Yesterday, the Chinese president celebrated the 150th anniversary of the birth of Sun Yat-sen. A united nation creates benefits for all the people while a divided country opens the way to external invasions. A threat to democratic Taiwan and Hong Kong.
Beijing (AsiaNews / Agencies) - "We will never allow any one, any organisation, any political party to remove a part of territory from China in any form and at any time [...] All forms of separatist activities will be resolutely opposed by the entire Chinese people. It is our solemn pledge to the people and to history never to let the country be torn apart again". This was Xi Jinping’s speech focused on "separatism" to mark the 150th anniversary of the birth of Sun Yat-sen yesterday.
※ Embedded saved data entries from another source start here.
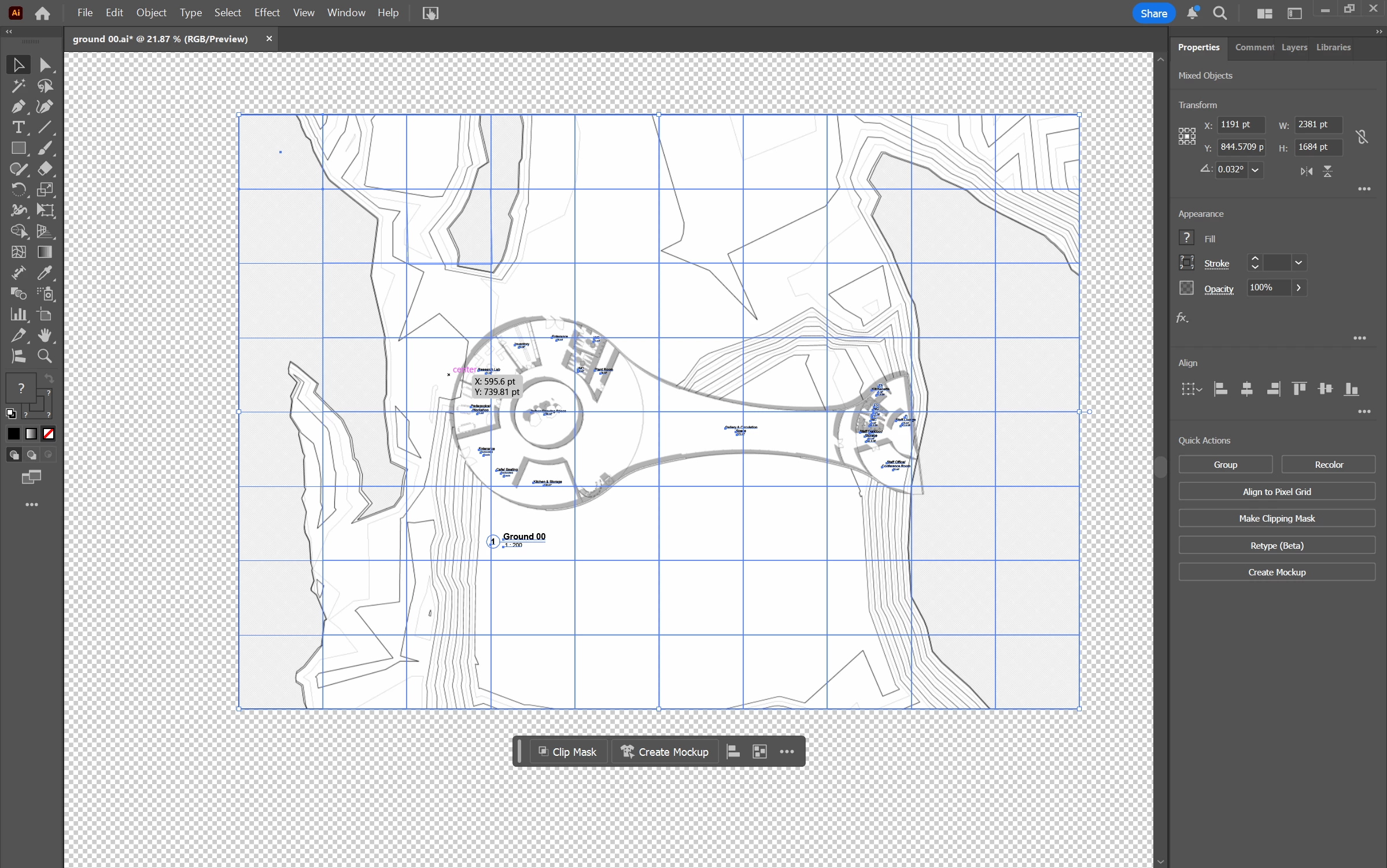Toggle flip horizontally in Transform
The image size is (1387, 868).
(1306, 171)
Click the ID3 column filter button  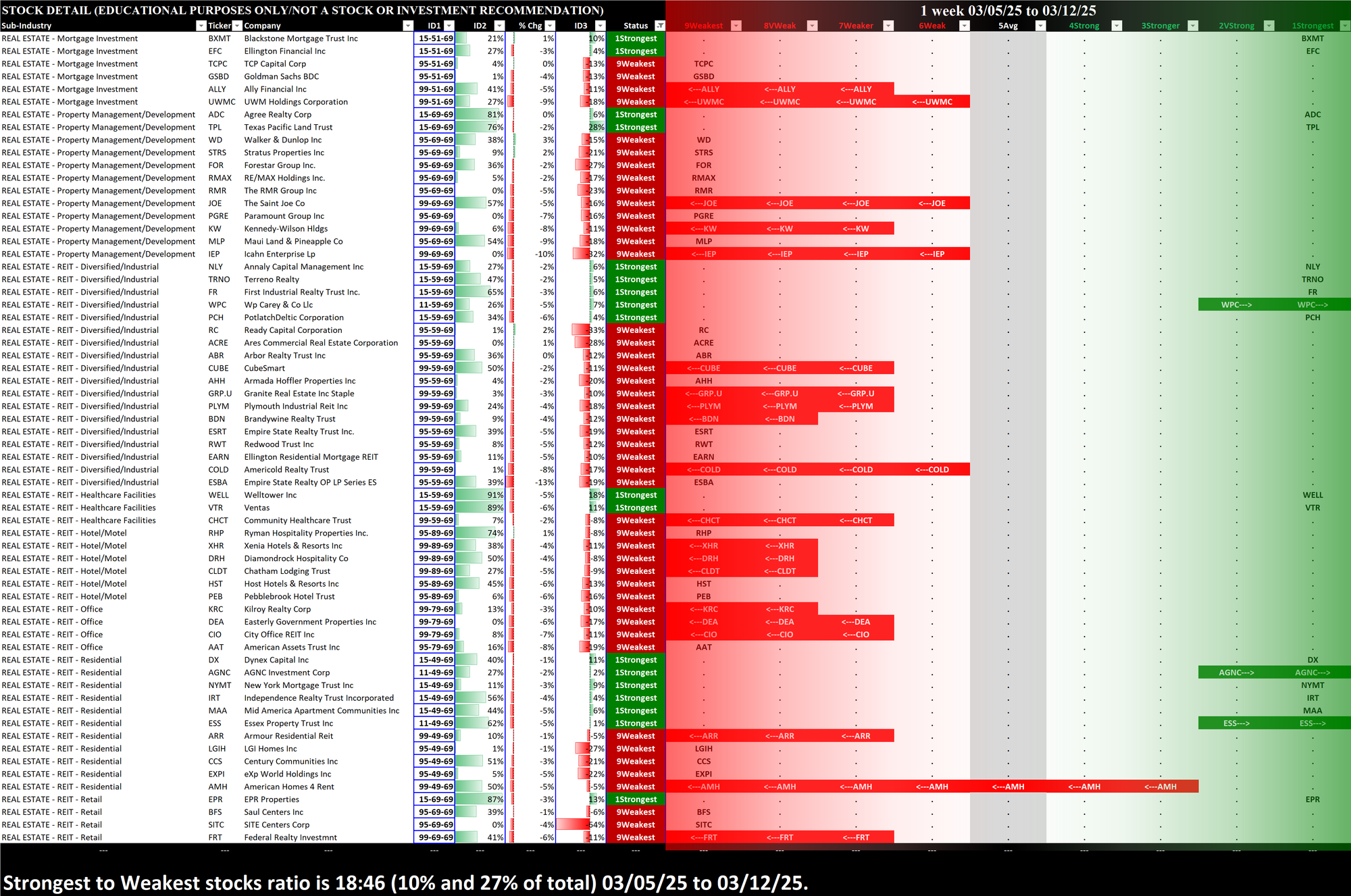pos(599,26)
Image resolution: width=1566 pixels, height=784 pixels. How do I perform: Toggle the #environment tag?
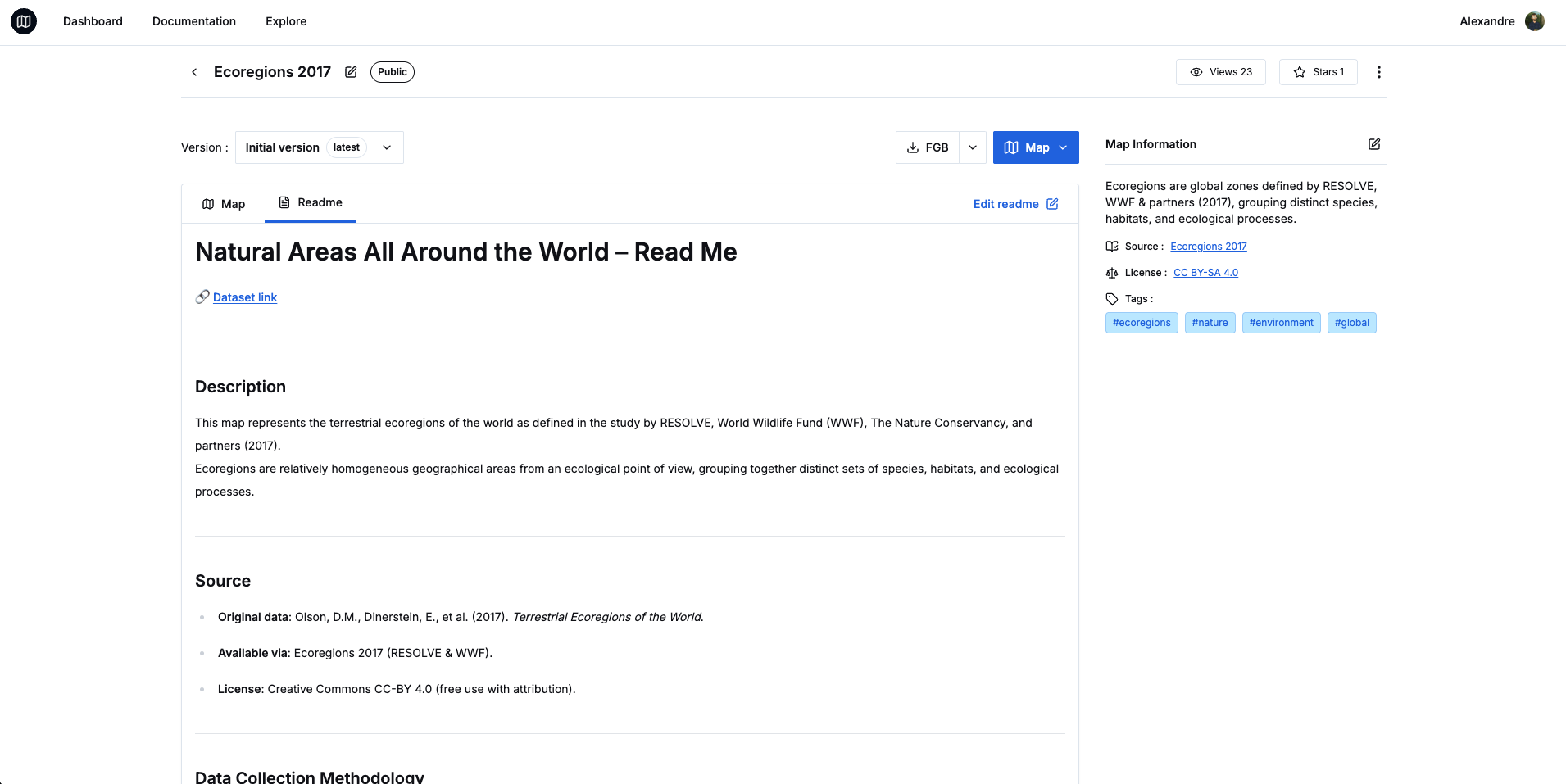pyautogui.click(x=1281, y=323)
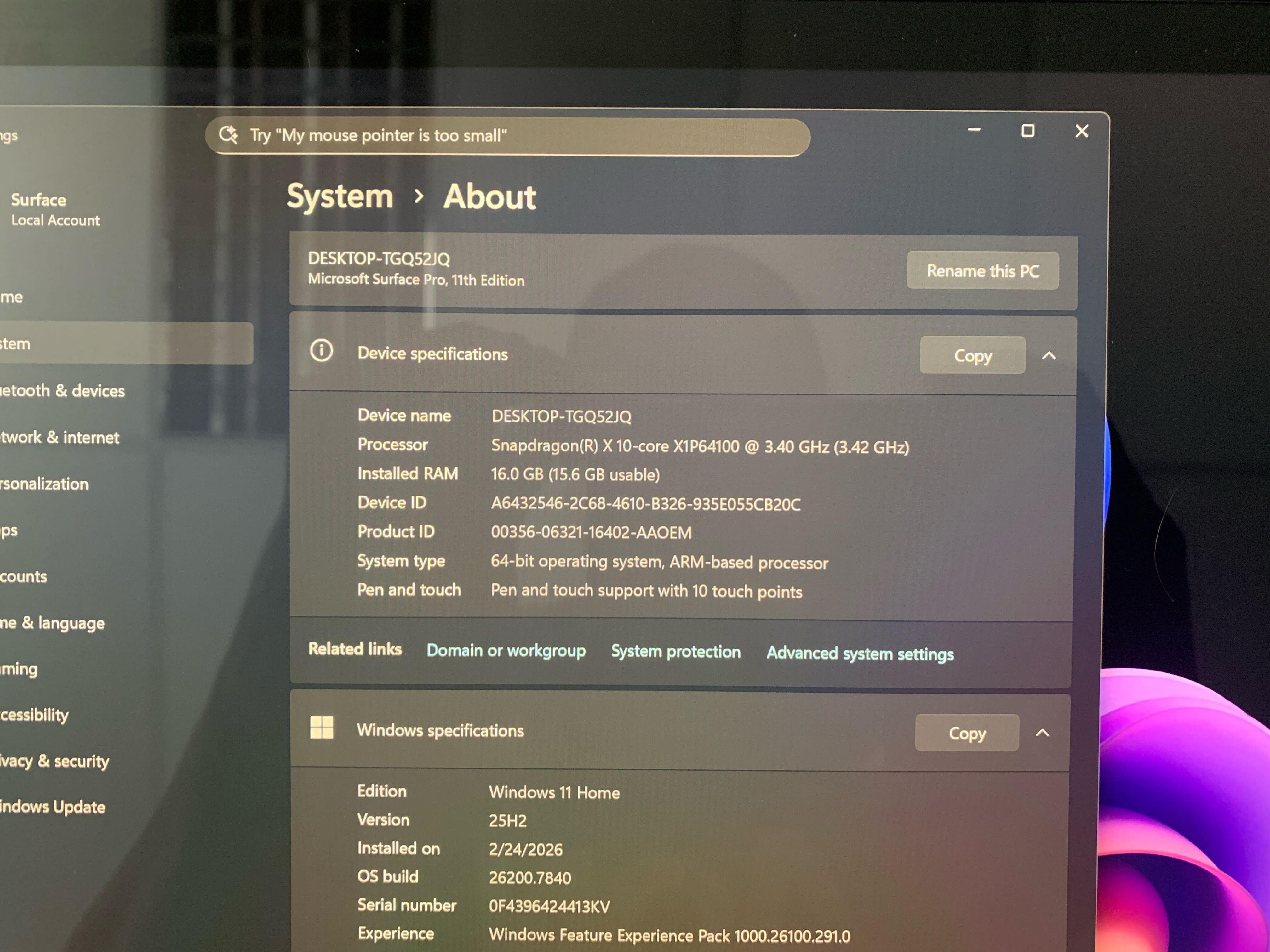The height and width of the screenshot is (952, 1270).
Task: Open the System protection link
Action: coord(675,651)
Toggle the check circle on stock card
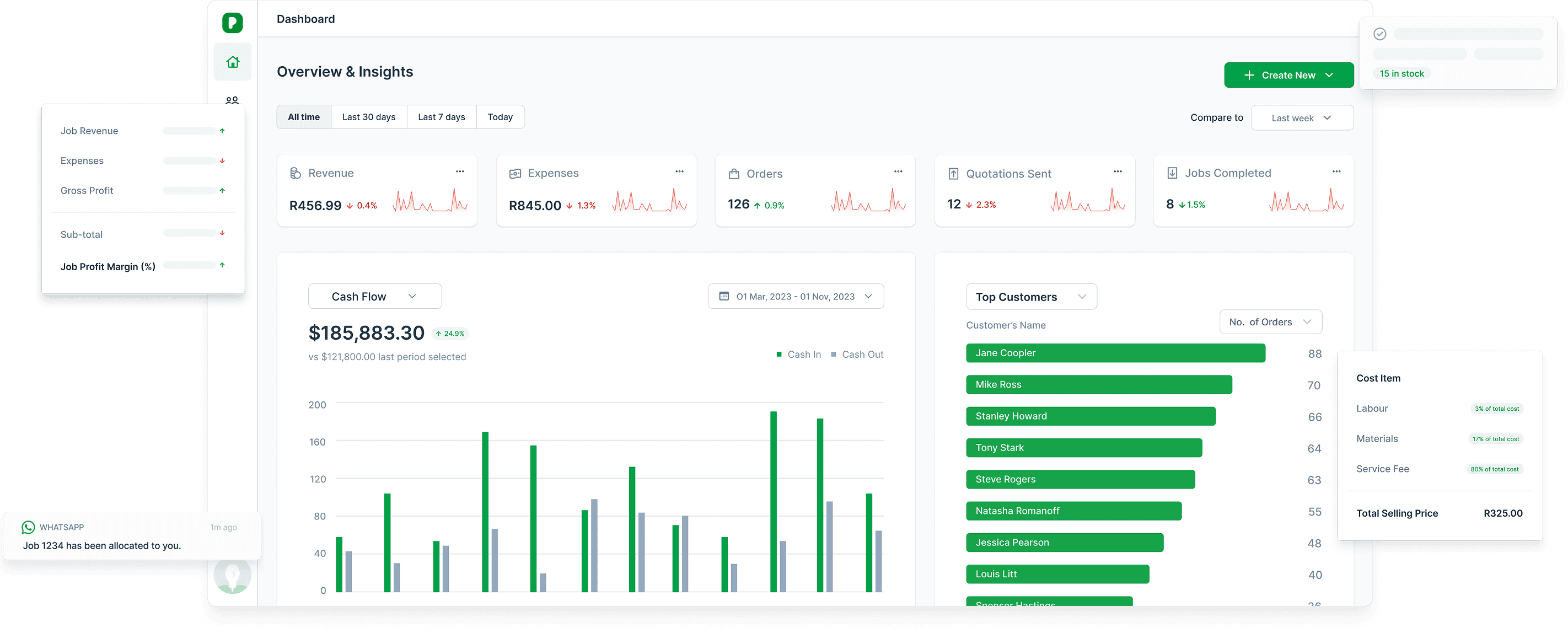Viewport: 1568px width, 633px height. click(1380, 34)
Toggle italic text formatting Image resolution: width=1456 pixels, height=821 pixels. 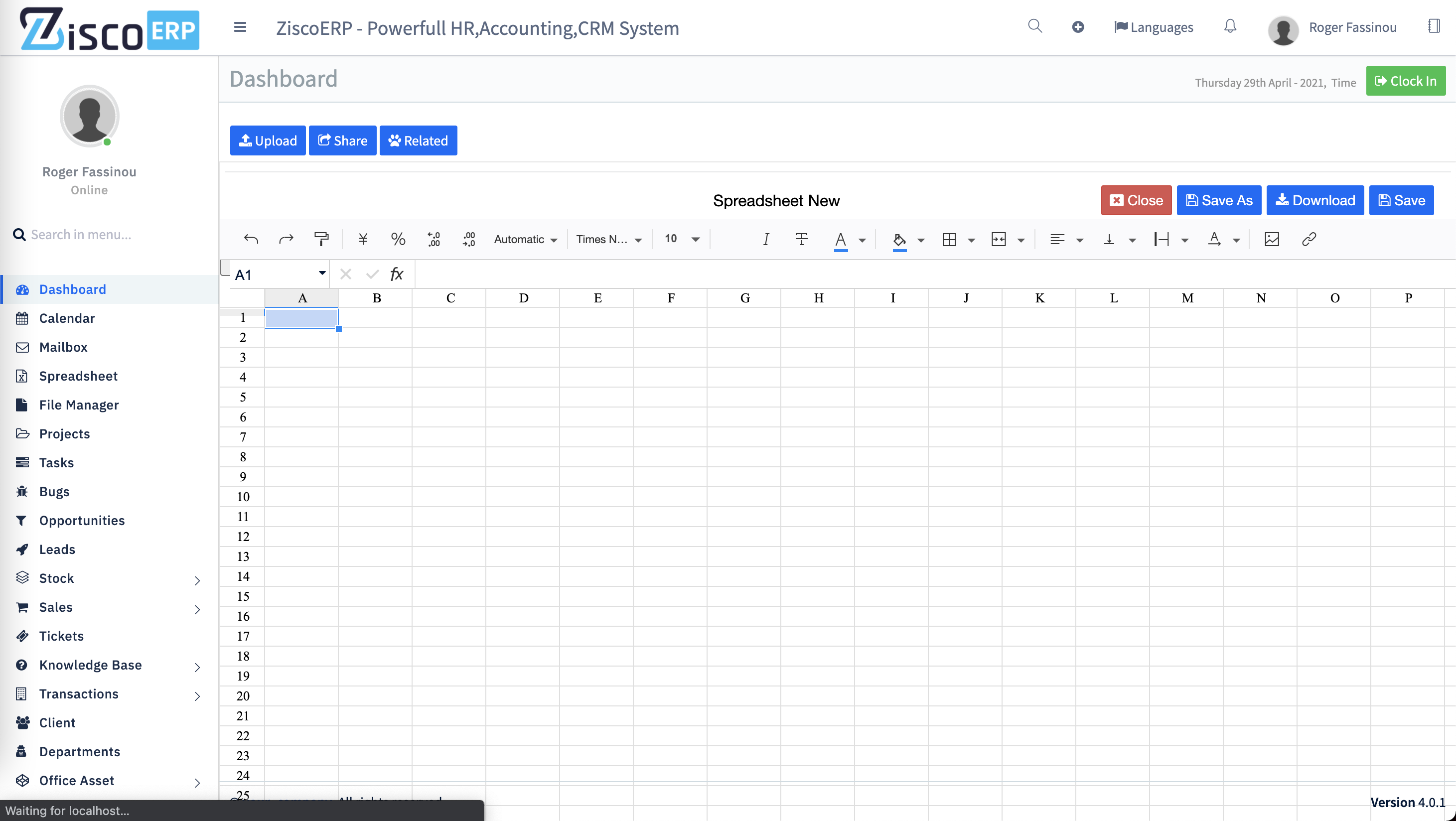point(766,239)

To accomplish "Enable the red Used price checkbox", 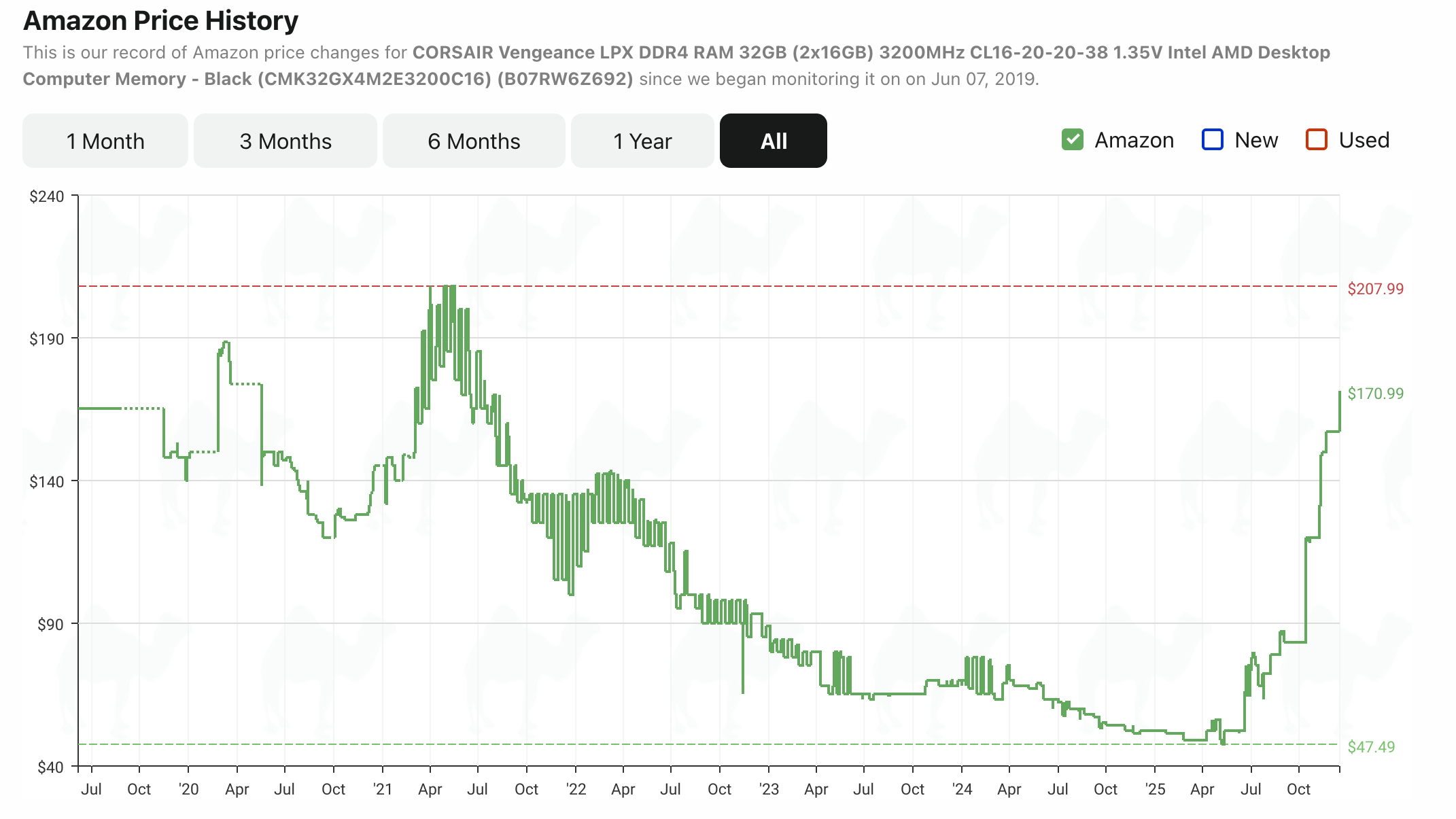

He, founder of the Nationalist Party (Kuomintang), led the Chinese revolution of 1911, which ended with the fall of the Qing and the birth of the Republic of China. Xi Jinping spoke for 45 minutes in the Great Hall of the People in Beijing, in the presence of the Standing Committee of the Communist Party Politburo. A united country, said the Chinese president, creates benefits for all the people, whereas a divided nation inevitably faces threats. The latter, he said, China has experienced in the last century, with the invasions of foreign countries such as Japan and the European powers.
According to several observers, the great emphasis that Xi Jinping has put the issue of separatism reveals the concern of the Party regarding the "Strait relations" with Taiwan. The island is ruled by the Democratic Progressive Party (DPP) and the pro-independence Chairman Tsai Ing-wen, who refuses to accept the principle of "one China."
Wang Weinan, an expert of the Academy of Social Sciences in Shanghai, says: "The mainland sees pro-independence sentiments becoming part of the mainstream discussion in Taiwan, and yet the counterforce, like the KMT, has become weaker with no rebound in sight soon ".
According to Wang, the Xi Jinping's speech can also be regarded as a warning against the Hong Kong separatists. On 7 November, Beijing decreed that two young localist, Sixtus Baggio and Leung Yau Wai-ching, who had refused to swear alliance with China be excluded from Hong Kong parliament.